Talk A Speech Recognition Toolkit based on Python

Presented by Yotaro Kubo in Scientific track 2010 on 2010/07/10 from 14:45 to 15:00 in room Dussane

SRTk is an open-source software framework for speech recognition implemented by using Python [1]. Automatic speech recognition (ASR), which converts recorded speech audio signals to text transcriptions, is one of the most promising technologies for advanced human-machine interaction. Although the algorithms and heuristics used in this technology are still under investigation and are in need of rapid implementation of state-of-the-art methods, the current frameworks are mainly implemented by using "heavyweight" languages. This is mainly due to the amounts of data used in ASR research. The number of vectors used for building models is significantly high in general. This situation makes it difficult to implement ASR research software in "easy-to-hack" way. In this framework, the Python language is used as a glue language of small high-performance modules written by using the C++ language and the Boost.Python modules. Since the speech recognition research maintains modularity, this architecture speeds up the ASR methods without loss of flexibility.

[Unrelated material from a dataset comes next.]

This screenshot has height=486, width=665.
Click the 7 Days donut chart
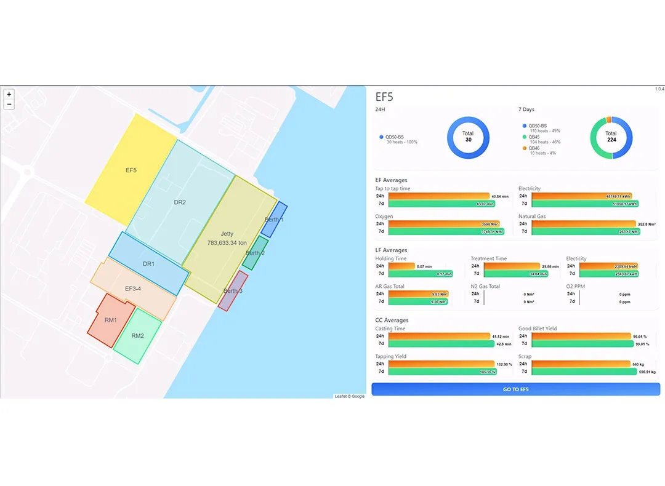(611, 137)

This module installs several shell commands to manipulate probabilistic models and data used in ASR, and several python modules to enable investigations of ASR. Specifically, the following modules are implemented in order to realize python-based ASR.

  1. Continuous-density hidden Markov models (CD-HMMs) and their training methods

    In current ASR methods, CD-HMMs are widely accepted as a model of speech feature sequences. Although there exists some python-based implementation of HMMs for modeling of discrete univariate sequence, an HMM implementation for continuous multivariate sequences is the first one. As training methods of CD-HMMs, maximum-likelihood training method and minimum mutual information training method are implemented in this module. CD-HMMs are also widely used in several fields; such as gesture recognition and hand-writing recognition.

  2. OpenFST wrapper

    Weighted finite-state transducer (WFST), extension of finite-state automaton (FSA), is a very important model for natural language processing as well as speech recognition. This model represents transducers of symbol sequences. Since ASR can be assumed as a transition process, which converts phoneme sequences into word sequences, some algorithms for WFST manipulation are useful for ASR.

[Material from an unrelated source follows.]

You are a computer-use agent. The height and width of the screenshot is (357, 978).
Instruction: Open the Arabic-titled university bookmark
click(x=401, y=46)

  3. Speech decoder based on beam search for WFSTs

    In order to obtain results of speech recognition, a shortest path algorithm on WFSTs is applied in general. A beam-search method for WFSTs and HMMs is implemented in this module.

  4. Speech signal processing tools

    Since raw samples of recorded speech signals are intractable in general, feature extraction methods, which extract sequences of feature vectors from sample sequences, are applied. This software framework implements an extraction method of the most widely accepted feature, called Mel-frequency cepstral coefficients (MFCCs).

The performances of this software framework are evaluated by using open-source speech corpus "VoxForge," and a standard benchmark test in academic field "TIMIT." Basic theories of ASR, implementation details of this framework, and the basic usage will be presented in the session.